You get up in the morning, you go to work, you’re on the street doing your job , and then people are dead. Just like that.
Very sad moment in the newsroom as the WDBJ GM confirms that both the reporter and photographer are dead. Senseless pic.twitter.com/qWvWd55UZh
— K.C. Spiron (@KCSpiron) August 26, 2015
It happened in Virginia today when Alison Parker and photographer Adam Ward, of WDBJ, were shot to death as they did a live interview, the typical kind of morning TV news interview that could be easily done in a studio, but requires people to do it outside because that’s what TV demands — the “visuals”.
Trust me. This is awful video (if it gets taken down by YouTube, just Google it).
I know what many of you are going to say: Why should the shooting deaths of media people get any more coverage than the daily shootings of anyone else on the nation’s streets?

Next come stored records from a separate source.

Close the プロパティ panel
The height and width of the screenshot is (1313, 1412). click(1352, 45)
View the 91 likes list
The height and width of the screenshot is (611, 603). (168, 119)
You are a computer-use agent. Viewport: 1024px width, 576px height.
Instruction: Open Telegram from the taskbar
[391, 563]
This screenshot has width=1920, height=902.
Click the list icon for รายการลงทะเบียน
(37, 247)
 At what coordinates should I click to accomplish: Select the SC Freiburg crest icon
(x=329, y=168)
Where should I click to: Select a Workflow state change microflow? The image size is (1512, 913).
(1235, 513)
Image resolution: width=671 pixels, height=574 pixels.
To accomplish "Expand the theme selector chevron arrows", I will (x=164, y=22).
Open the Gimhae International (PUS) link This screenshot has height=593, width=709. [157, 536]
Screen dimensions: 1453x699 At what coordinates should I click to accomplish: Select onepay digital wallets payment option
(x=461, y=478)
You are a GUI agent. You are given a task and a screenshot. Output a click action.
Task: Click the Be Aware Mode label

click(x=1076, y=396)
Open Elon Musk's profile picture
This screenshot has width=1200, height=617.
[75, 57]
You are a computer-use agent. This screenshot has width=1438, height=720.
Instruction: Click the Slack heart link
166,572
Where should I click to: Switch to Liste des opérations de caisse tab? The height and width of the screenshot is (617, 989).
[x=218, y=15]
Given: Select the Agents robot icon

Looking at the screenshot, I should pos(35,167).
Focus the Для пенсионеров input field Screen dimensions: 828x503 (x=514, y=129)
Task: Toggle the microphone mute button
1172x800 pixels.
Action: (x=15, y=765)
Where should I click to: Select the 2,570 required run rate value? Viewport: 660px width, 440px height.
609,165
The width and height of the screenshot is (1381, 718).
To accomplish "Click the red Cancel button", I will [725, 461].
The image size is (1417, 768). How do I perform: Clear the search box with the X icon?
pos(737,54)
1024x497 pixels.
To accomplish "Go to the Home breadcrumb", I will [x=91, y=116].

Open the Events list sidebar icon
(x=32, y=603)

And the answer to that is the very nature of the medium: Because there’s video. And we’re forced to see what senseless murder actually looks like.
It looks like this:
Horrible look on anchor's face as WDBJ cuts away from live shooting. Ugh. pic.twitter.com/fvrSGuvs31
— Danya Henninger (@phillydesign) August 26, 2015
And this:
Find this man! pic.twitter.com/6vVxP0JoVq
— Brad Panovich (@wxbrad) August 26, 2015
The job of journalism is to hold a mirror up to us and let us see who we are — the good, the bad, and the ugly.
Today, this is who we are.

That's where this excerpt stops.